Artwork
Red House, Paimpol

Red House, Paimpol is an ink print by the Impressionist artist James McNeill Whistler. It dates from 1893 and is held in the collection of the National Gallery of Art.
About this work
Overview
Created in 1893, *Red House, Paimpol* is a color lithograph executed on wove paper. The print presents a tall, red‑faced coastal building with a steep roof, set among neighboring structures. A modest crowd of figures gathers before the edifice, and the composition is dominated by a restrained palette of reds and grays that emphasize form over narrative.
Subject & Meaning
The image captures a seaside house in the French port of Paimpol, its vivid red façade standing out against a muted urban backdrop. While the scene is specific, Whistler’s treatment avoids sentimental storytelling, inviting viewers to appreciate the visual harmony of architecture, light, and color as an autonomous aesthetic experience.
Technique & Style
The work is a lithographic print, produced by drawing directly onto a limestone surface and then transferring the image to wove paper. Whistler’s use of flat areas of color and subtle tonal gradations reflects his interest in tonal harmony, a hallmark of his late‑19th‑century approach that balances precise line work with atmospheric shading.
History & Provenance
James McNeill Whistler, an American artist who spent much of his career in Britain, created the lithograph during a period of prolific printmaking.
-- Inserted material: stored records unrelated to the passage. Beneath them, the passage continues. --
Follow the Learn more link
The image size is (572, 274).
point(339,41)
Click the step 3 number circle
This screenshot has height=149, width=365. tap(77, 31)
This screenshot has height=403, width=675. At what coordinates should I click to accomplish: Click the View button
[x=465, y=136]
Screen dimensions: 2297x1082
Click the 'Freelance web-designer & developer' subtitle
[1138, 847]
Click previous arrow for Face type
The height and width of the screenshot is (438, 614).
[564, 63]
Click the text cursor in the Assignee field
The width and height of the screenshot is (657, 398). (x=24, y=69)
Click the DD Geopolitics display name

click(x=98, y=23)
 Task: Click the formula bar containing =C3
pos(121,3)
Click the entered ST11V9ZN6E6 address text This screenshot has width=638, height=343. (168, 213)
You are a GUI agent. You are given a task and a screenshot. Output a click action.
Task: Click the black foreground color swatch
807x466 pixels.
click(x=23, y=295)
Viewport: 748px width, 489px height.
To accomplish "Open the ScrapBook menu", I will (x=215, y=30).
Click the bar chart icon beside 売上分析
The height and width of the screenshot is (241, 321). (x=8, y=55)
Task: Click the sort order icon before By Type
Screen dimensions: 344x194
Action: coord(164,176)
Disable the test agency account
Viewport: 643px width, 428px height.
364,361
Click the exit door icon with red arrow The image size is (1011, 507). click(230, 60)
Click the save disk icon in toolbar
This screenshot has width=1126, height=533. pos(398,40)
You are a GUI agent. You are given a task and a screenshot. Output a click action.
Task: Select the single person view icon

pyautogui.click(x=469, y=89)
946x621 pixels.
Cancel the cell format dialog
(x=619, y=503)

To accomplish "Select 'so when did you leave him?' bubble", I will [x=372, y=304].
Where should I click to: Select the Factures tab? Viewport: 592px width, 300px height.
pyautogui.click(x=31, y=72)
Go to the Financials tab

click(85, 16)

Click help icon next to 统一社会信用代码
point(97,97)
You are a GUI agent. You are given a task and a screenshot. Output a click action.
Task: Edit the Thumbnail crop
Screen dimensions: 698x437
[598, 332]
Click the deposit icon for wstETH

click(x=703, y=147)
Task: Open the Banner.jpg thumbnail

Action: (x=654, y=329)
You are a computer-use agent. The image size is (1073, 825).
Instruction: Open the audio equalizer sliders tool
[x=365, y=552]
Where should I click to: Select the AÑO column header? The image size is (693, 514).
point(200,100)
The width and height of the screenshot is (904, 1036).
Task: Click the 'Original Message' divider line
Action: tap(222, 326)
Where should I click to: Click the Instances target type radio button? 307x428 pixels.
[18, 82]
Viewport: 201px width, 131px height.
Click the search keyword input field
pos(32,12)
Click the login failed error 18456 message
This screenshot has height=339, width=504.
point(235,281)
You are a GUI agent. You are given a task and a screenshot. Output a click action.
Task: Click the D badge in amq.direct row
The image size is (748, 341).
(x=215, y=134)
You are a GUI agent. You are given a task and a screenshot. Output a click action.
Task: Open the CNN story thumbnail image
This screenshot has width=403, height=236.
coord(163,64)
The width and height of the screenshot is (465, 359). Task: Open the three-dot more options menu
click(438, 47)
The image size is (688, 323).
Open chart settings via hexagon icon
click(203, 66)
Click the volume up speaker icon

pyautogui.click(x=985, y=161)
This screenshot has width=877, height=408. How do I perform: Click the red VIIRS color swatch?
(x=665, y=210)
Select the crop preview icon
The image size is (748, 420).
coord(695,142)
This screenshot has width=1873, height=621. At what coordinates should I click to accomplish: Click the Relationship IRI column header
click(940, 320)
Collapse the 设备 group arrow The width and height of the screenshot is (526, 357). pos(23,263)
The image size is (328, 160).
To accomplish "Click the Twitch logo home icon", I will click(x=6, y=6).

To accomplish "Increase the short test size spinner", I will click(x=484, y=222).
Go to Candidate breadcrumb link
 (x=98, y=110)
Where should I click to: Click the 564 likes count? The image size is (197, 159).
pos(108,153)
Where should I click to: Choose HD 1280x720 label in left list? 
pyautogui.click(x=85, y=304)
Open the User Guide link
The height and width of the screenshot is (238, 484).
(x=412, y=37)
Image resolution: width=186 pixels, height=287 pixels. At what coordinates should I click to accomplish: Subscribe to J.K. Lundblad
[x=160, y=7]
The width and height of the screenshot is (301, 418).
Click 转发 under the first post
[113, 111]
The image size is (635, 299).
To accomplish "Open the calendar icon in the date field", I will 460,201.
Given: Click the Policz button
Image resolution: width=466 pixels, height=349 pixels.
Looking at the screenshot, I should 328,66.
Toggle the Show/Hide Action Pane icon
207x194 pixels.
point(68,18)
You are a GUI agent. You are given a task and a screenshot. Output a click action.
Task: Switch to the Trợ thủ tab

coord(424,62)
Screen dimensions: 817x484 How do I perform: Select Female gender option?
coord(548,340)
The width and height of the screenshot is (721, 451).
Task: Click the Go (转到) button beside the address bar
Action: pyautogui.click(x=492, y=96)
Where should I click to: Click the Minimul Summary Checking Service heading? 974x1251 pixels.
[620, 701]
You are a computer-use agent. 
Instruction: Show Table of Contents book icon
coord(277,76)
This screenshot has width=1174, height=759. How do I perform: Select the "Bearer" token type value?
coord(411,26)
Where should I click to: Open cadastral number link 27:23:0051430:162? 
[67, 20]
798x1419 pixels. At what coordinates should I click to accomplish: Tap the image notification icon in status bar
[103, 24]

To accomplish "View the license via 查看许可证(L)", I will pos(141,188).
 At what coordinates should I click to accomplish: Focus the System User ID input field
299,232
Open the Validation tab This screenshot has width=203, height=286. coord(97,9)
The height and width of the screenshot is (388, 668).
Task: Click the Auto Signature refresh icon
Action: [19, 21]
The piece was issued as part of a series of coastal scenes, and its early owners included collectors of Whistler’s prints in both Europe and the United States, though detailed ownership records remain limited.
Context
The print emerges from Whistler’s broader advocacy of "art for art’s sake," a philosophy that rejected moralizing content in favor of pure visual pleasure. Produced at a time when the artist was consolidating his reputation as a printmaker, the work reflects his ongoing dialogue with contemporary aesthetic debates in the late Victorian art world.
Own this work as a print
Artist & collection
Artist
James Abbott McNeill Whistler was an American painter in oils and watercolor, and printmaker, active during the American Gilded Age and based primarily in the United Kingdom.